── Dataset records

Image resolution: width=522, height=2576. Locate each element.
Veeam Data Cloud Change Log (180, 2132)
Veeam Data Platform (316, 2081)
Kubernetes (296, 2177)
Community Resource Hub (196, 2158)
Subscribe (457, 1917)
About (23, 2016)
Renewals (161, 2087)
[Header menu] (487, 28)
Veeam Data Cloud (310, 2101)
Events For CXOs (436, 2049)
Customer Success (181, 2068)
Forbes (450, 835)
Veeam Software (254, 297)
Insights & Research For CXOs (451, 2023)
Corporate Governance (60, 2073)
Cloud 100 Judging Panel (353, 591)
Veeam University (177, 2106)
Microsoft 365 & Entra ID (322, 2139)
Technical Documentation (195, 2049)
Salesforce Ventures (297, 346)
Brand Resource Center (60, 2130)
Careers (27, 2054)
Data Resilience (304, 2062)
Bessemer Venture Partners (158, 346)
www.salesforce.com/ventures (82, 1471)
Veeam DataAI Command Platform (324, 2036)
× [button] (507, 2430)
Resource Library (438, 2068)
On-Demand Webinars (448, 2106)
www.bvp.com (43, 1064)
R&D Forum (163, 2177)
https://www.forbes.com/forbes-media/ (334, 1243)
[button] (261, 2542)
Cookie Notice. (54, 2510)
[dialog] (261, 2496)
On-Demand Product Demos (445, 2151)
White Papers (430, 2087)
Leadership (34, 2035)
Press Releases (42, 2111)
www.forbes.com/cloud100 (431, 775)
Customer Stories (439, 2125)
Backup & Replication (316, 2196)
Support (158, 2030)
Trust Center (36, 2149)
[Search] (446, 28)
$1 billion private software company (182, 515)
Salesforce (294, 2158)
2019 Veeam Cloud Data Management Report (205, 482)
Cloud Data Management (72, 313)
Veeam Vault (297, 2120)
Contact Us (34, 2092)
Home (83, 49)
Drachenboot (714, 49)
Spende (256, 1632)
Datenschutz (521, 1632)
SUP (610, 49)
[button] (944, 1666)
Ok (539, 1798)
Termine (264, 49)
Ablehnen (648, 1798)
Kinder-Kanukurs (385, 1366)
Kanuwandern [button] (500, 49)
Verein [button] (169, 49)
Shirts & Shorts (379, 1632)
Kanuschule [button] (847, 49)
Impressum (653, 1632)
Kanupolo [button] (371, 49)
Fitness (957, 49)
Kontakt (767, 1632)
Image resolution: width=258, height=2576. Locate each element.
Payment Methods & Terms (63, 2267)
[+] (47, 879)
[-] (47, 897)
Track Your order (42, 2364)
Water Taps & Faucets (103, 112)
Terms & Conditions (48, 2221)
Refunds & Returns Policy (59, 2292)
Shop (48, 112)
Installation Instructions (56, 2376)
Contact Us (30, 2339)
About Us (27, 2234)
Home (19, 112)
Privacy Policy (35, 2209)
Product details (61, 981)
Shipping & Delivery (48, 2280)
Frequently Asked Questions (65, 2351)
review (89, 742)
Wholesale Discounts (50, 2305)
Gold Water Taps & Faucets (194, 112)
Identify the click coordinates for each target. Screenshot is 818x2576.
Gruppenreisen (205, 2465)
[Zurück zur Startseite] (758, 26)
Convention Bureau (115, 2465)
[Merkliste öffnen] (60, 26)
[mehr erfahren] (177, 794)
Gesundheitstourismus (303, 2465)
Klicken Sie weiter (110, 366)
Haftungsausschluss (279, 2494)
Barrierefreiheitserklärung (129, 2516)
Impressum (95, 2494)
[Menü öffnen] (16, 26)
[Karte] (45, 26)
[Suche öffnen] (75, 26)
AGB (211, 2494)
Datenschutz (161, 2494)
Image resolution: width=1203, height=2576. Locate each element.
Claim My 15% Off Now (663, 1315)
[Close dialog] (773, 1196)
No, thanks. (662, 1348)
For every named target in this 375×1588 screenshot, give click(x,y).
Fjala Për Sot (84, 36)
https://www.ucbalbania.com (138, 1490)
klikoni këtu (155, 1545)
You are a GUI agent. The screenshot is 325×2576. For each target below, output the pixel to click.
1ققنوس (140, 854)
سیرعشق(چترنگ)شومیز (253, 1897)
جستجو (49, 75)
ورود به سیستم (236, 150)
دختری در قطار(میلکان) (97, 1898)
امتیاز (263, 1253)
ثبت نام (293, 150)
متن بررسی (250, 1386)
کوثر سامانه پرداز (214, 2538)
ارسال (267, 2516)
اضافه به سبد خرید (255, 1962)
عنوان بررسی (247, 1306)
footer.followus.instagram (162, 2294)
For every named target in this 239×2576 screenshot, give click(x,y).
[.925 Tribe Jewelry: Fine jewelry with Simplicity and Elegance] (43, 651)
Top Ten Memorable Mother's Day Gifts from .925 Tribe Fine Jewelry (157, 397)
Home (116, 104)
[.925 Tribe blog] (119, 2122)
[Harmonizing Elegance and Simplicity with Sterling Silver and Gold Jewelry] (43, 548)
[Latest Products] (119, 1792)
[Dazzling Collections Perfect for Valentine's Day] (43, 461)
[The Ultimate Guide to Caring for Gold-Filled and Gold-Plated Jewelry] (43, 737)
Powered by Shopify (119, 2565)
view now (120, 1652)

────

Problem description | Every piece of the data must be set down exactly. Omit nothing.

The answer |
Image resolution: width=522, height=2576. Locate each element.
Veeam Data Cloud Change Log (180, 2132)
Veeam Data Platform (316, 2081)
Kubernetes (296, 2177)
Community Resource Hub (196, 2158)
Subscribe (457, 1917)
About (23, 2016)
Renewals (161, 2087)
[Header menu] (487, 28)
Veeam Data Cloud (310, 2101)
Events For CXOs (436, 2049)
Customer Success (181, 2068)
Forbes (450, 835)
Veeam Software (254, 297)
Insights & Research For CXOs (451, 2023)
Corporate Governance (60, 2073)
Cloud 100 Judging Panel (353, 591)
Veeam University (177, 2106)
Microsoft 365 & Entra ID (322, 2139)
Technical Documentation (195, 2049)
Salesforce Ventures (297, 346)
Brand Resource Center (60, 2130)
Careers (27, 2054)
Data Resilience (304, 2062)
Bessemer Venture Partners (158, 346)
www.salesforce.com/ventures (82, 1471)
Veeam DataAI Command Platform (324, 2036)
× [button] (507, 2430)
Resource Library (438, 2068)
On-Demand Webinars (448, 2106)
www.bvp.com (43, 1064)
R&D Forum (163, 2177)
https://www.forbes.com/forbes-media/ (334, 1243)
[button] (261, 2542)
Cookie Notice. (54, 2510)
[dialog] (261, 2496)
On-Demand Product Demos (445, 2151)
White Papers (430, 2087)
Leadership (34, 2035)
Press Releases (42, 2111)
www.forbes.com/cloud100 (431, 775)
Customer Stories (439, 2125)
Backup & Replication (316, 2196)
Support (158, 2030)
Trust Center (36, 2149)
[Search] (446, 28)
$1 billion private software company (182, 515)
Salesforce (294, 2158)
2019 Veeam Cloud Data Management Report (205, 482)
Cloud Data Management (72, 313)
Veeam Vault (297, 2120)
Contact Us (34, 2092)
Home (83, 49)
Drachenboot (714, 49)
Spende (256, 1632)
Datenschutz (521, 1632)
SUP (610, 49)
[button] (944, 1666)
Ok (539, 1798)
Termine (264, 49)
Ablehnen (648, 1798)
Kinder-Kanukurs (385, 1366)
Kanuwandern [button] (500, 49)
Verein [button] (169, 49)
Shirts & Shorts (379, 1632)
Kanuschule [button] (847, 49)
Impressum (653, 1632)
Kanupolo [button] (371, 49)
Fitness (957, 49)
Kontakt (767, 1632)
Image resolution: width=258, height=2576. Locate each element.
Payment Methods & Terms (63, 2267)
[+] (47, 879)
[-] (47, 897)
Track Your order (42, 2364)
Water Taps & Faucets (103, 112)
Terms & Conditions (48, 2221)
Refunds & Returns Policy (59, 2292)
Shop (48, 112)
Installation Instructions (56, 2376)
Contact Us (30, 2339)
About Us (27, 2234)
Home (19, 112)
Privacy Policy (35, 2209)
Product details (61, 981)
Shipping & Delivery (48, 2280)
Frequently Asked Questions (65, 2351)
review (89, 742)
Wholesale Discounts (50, 2305)
Gold Water Taps & Faucets (194, 112)
Identify the click coordinates for each target. Screenshot is 818x2576.
Gruppenreisen (205, 2465)
[Zurück zur Startseite] (758, 26)
Convention Bureau (115, 2465)
[Merkliste öffnen] (60, 26)
[mehr erfahren] (177, 794)
Gesundheitstourismus (303, 2465)
Klicken Sie weiter (110, 366)
Haftungsausschluss (279, 2494)
Barrierefreiheitserklärung (129, 2516)
Impressum (95, 2494)
[Menü öffnen] (16, 26)
[Karte] (45, 26)
[Suche öffnen] (75, 26)
AGB (211, 2494)
Datenschutz (161, 2494)
Image resolution: width=1203, height=2576. Locate each element.
Claim My 15% Off Now (663, 1315)
[Close dialog] (773, 1196)
No, thanks. (662, 1348)
For every named target in this 375×1588 screenshot, give click(x,y).
Fjala Për Sot (84, 36)
https://www.ucbalbania.com (138, 1490)
klikoni këtu (155, 1545)
You are a GUI agent. The screenshot is 325×2576. For each target below, output the pixel to click.
1ققنوس (140, 854)
سیرعشق(چترنگ)شومیز (253, 1897)
جستجو (49, 75)
ورود به سیستم (236, 150)
دختری در قطار(میلکان) (97, 1898)
امتیاز (263, 1253)
ثبت نام (293, 150)
متن بررسی (250, 1386)
کوثر سامانه پرداز (214, 2538)
ارسال (267, 2516)
اضافه به سبد خرید (255, 1962)
عنوان بررسی (247, 1306)
footer.followus.instagram (162, 2294)
For every named target in this 239×2576 screenshot, give click(x,y).
[.925 Tribe Jewelry: Fine jewelry with Simplicity and Elegance] (43, 651)
Top Ten Memorable Mother's Day Gifts from .925 Tribe Fine Jewelry (157, 397)
Home (116, 104)
[.925 Tribe blog] (119, 2122)
[Harmonizing Elegance and Simplicity with Sterling Silver and Gold Jewelry] (43, 548)
[Latest Products] (119, 1792)
[Dazzling Collections Perfect for Valentine's Day] (43, 461)
[The Ultimate Guide to Caring for Gold-Filled and Gold-Plated Jewelry] (43, 737)
Powered by Shopify (119, 2565)
view now (120, 1652)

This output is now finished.